The UN Human Rights Commissioner has accused the Czech authorities of "systematic" rights violations in the treatment of refugees and migrants. Commissioner Zeid Ra'ad Al Hussein slammed the Czech Republic for holding migrants in "degrading" conditions for up to 90 days, strip searching them and making them pay for their detention. He likewise criticized the detention of children and said he was alarmed by “the xenophobic public debate” in the country including "Islamophobic" statements made by Czech President Milos Zeman.
In reaction to the news President Zeman's spokesman said Mr. Zeman rejected the criticism and "stood by his opinions". "The president has long warned of the threat of Islamic fundamentalism. He stands by his opinion and he will not change it under pressure from abroad," Zeman's spokesman said.
Prime Minister Bohuslav Sobotka has rejected the accusations levelled against the Czech Republic as “unwarranted”, saying that the country had always striven to adhere to international agreements and laws and was taking the same approach in the migrant crisis. The prime minister said that the conditions in detention centers were good and the demands made on migrants were reasonable and UN inspectors were welcome to come and judge the situation for themselves. “We will be happy to show them all our migrant facilities, which we have expanded in the last few months to give migrants more space and better conditions,” Mr. Sobotka said. The prime minister said that in his view Czech migrant facilities had become an issue because a number of Czech organizations had put them in the spotlight.
Czech interior Minister Milan Chovanec likewise dismissed the criticism from the UN as unjustified saying that the detentions are legal and that the ministry is continuously working to improve conditions in its centers for migrants. "We are improving conditions for refugees and we do not think that we are breaching any directives or international treaties," the minister told reporters in reaction to the U.N. statement.
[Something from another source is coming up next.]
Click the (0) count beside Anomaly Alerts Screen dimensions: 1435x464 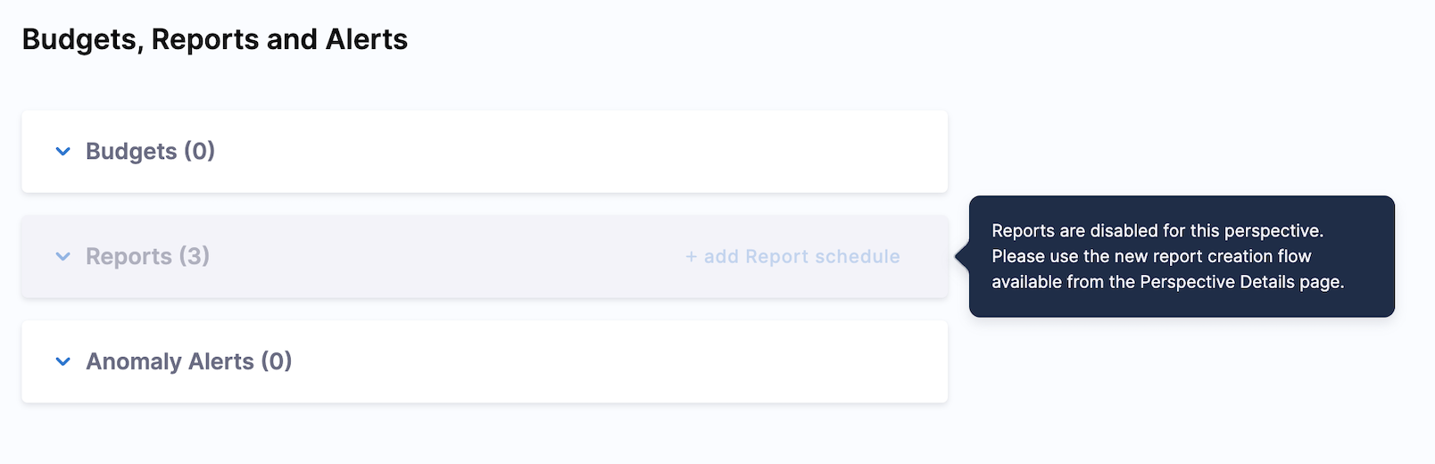(277, 361)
He said Mr. Hussein was welcome to come to the Czech Republic and assess the situation in person.
A Czech delegation led by the Deputy Speaker of the lower house of Parliament Petr Gazdik was detained at Moscow’s Sheremetyevo Airport for over four hours on Thursday morning for no obvious reason, the ctk news agency reports. The delegation which arrived on a government plane and was not allowed to re-board the aircraft included defense ministry officials and members of the Czechoslovak Association of Legionaries. It was bound for Ulyanovsk where they were to unveil a memorial to Czechoslovak legionaries. Mr. Gazdik said they had been given no explanation for why they were being held up and described it as a serious diplomatic incident. The Czech embassy in Moscow has sent the Russian authorities a protest note. The delegation was allowed to continue on its way shortly after mid-day.
Visiting Israeli President Reuven Rivlin on Thursday met for talks with the Speaker of the Czech Chamber of Deputies, Jan Hamáček. They discussed security in the Middle East, the migrant crisis in Europe and bilateral cooperation. Hamáček said Czech-Israeli relations were on an excellent level and the two countries could collaborate in a number of spheres such as defense. Later in the day the Israeli president and his Czech counterpart Milos Zeman paid homage to Holocaust victims at the National Cemetery in Terezin and attended the opening of an Israeli-Czech business forum.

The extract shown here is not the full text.